Re: My Introduction to the club and trouble finding help for my son

Makua,
I am sorry at I am late in chiming in but it sounds like you have received excellent info. from others. I hope the remote consult works since Dr. Javle is the expert.
Hugs
Lisa

This Information Is Not Intended Nor Implied To Be A Substitute For Professional Medical Advice. You Should Always Seek The Advice Of Your Physician Or Other Qualified Health Care Provider

Re: My Introduction to the club and trouble finding help for my son

Lisa,  I hope their doctor has done the remote consult. I had called Dr. Javle's office, but was told he does not do remote consults, and that our doctor should call for a peer to peer with whichever doctor was on call.   I will write when I hear if our doctor has actually done this.  Thank you for your reply.  It is quite a journey that we all are taking here.

Re: My Introduction to the club and trouble finding help for my son

Hello All,
My DIL has finally asked me to go ahead and try and make an appointment with MD Anderson in Texas.
I will call tomorrow, however, it is quite far from NJ, and would be a big trip for him.
I was just online looking for their number, and lo and behold, there is an MD Anderson Cancer center in Camden NJ, at Cooper university center here in NJ.
The University of Texas MD Anderson Cancer Center and Cooper University Health Care have joined forces to take cancer care in our region to a whole new level

Needless to say, this would be wonderful, because it is right here in NJ,, and so  much closer.  My important question is whether or not I should try and get an appointment her in NJ, and if the quality of the care and expertise would be equal to that in Texas.  Evidently this is a new relationship between Cooper and MD Anderson.

It would be very difficult for my son to make the trip to Anderson, his wife works, (tho she would try to get the time off to go with him)  and I don't know if I could make the trip with him.
SOOOOO,,   does anyone have any advice about whether or not we should try to get an appointment here in NJ instead of going all the way to Texas.  How are such satelite facilities usually as far as being as high a standard as the main facility. ??   it would certainly be far far more doable for us.
I'm going to try and call for an appointment tomorrow.  We think that next week, he is going to be entering a re=evaluation phase.

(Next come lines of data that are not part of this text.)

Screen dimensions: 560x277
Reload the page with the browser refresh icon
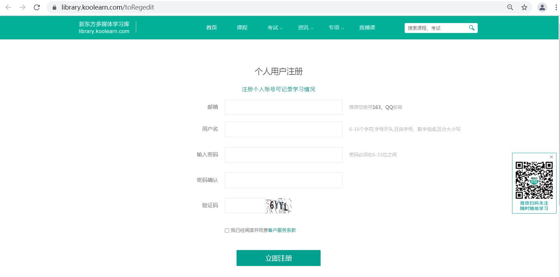[x=37, y=7]
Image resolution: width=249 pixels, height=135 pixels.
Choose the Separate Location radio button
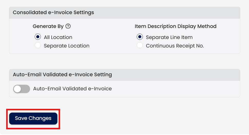38,46
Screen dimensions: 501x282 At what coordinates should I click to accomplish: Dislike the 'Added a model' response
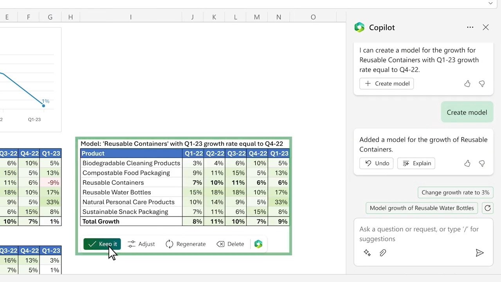pos(482,163)
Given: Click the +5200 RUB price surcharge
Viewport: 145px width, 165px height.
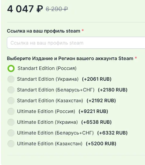Looking at the screenshot, I should tap(101, 144).
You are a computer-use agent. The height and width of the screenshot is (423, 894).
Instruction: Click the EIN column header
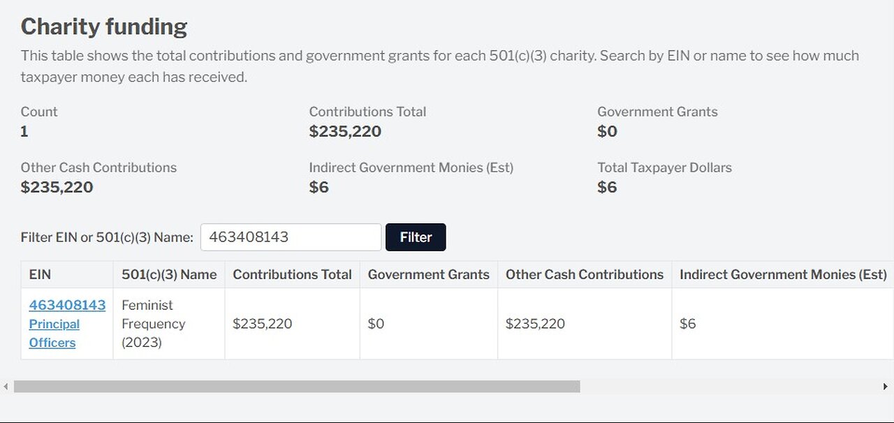[x=40, y=275]
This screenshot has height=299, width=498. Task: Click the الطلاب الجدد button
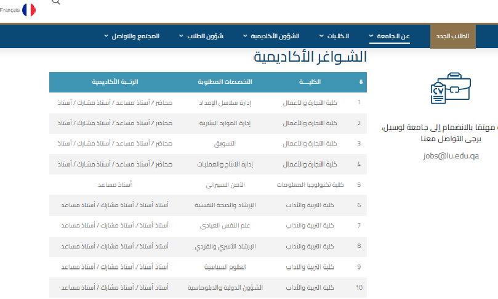coord(457,36)
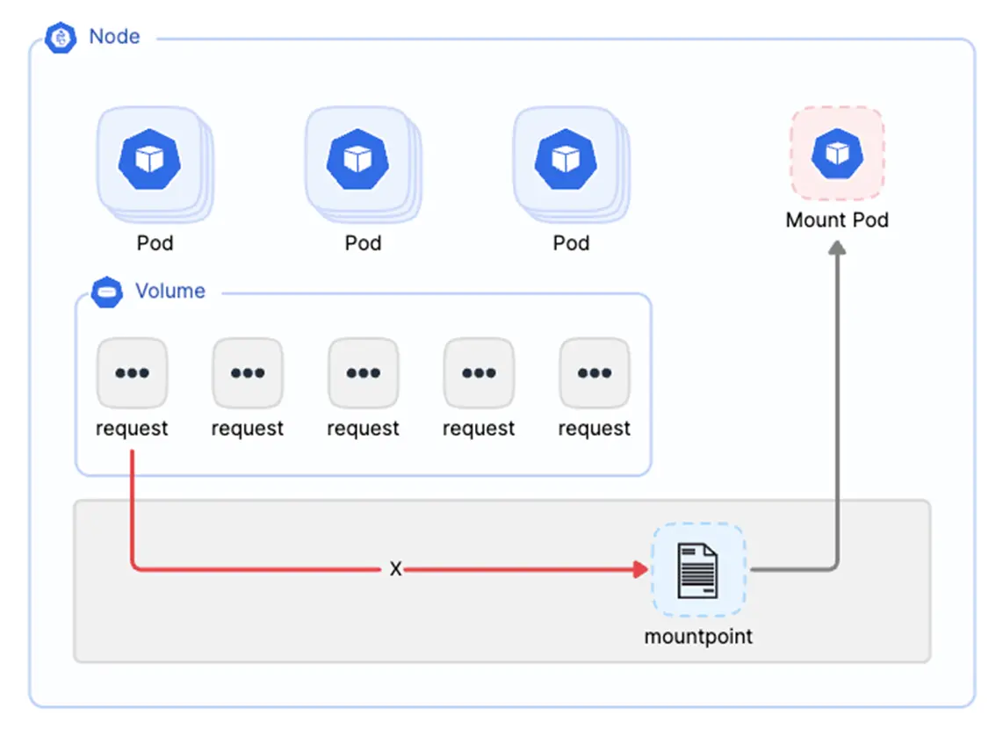This screenshot has height=736, width=1003.
Task: Select the third blue Pod icon
Action: [566, 160]
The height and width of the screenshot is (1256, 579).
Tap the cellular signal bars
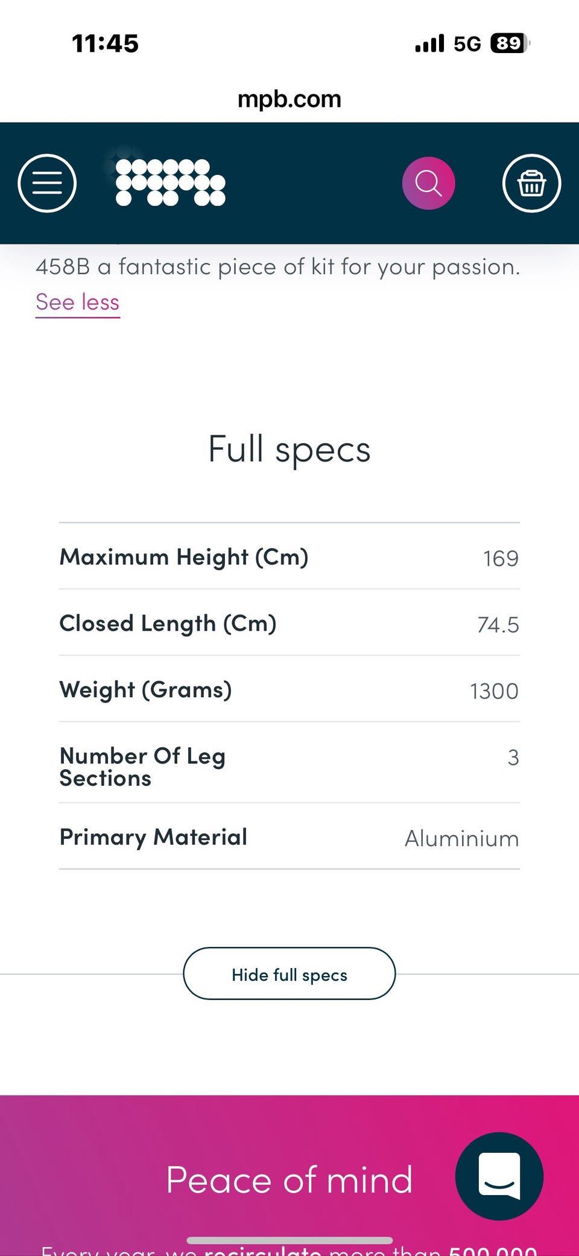click(429, 43)
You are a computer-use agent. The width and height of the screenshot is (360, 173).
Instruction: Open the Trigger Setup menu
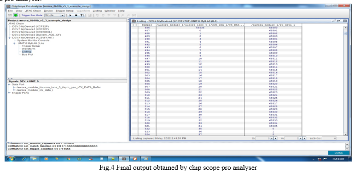pos(64,11)
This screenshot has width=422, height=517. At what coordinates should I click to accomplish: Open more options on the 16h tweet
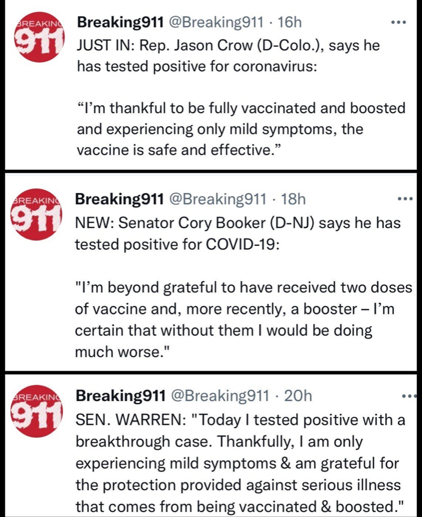(x=399, y=23)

Re: My Introduction to the club and trouble finding help for my son

Hi Makua, I just answered your e mail and to make a long story short all satellites are not always like the main Hospital as I stated my experience in the email. Best of luck.

Teddy ~In our hearts forever~ATTITUDE is EVERYTHING
Any suggestion I offer is intended as friendly advice based solely on my own experience. Please consult your doctor for professional guidance.

Re: My Introduction to the club and trouble finding help for my son

lainy,  Yes, thank you so much, I got your email, and appreciate it.    I realize that all satellites are not created equal.  I was just HOPING.  I'm not even sure what MD A would be able to do for my son,  I feel so sad after seeing him.  He has such a strong spirit, and is being so strong despite all he is going through.  I will call Texas tomorrow and we will see what they say.  they said they would not tive me an appointment the last time I called because my son was getting chemo, and they said to wait till he came to a period of evaluation, but today my DIL said that he NEVER GETS periods of evaluations, it just keeps going on and on  and on.  Next week he will have his week off, and get a ct scan, but then after his usual week off, he will begin with the same med again.  2 weeks on, 1 week off for 6 times and the a ct scan and then it starts all over again.  Same ole, same ol, even tho it doesn't seem to be doing anything.  Doesn't seem proactive to me.  And they are getting discouraged too.

Re: My Introduction to the club and trouble finding help for my son

Makua you never want to be with any DOC who is discouraged. FAMILY of CC do any of you know of a GOOD CC place to be near where Makua lives? Makua I am posting this here and a new one to start a new thread for you.

Teddy ~In our hearts forever~ATTITUDE is EVERYTHING
Any suggestion I offer is intended as friendly advice based solely on my own experience. Please consult your doctor for professional guidance.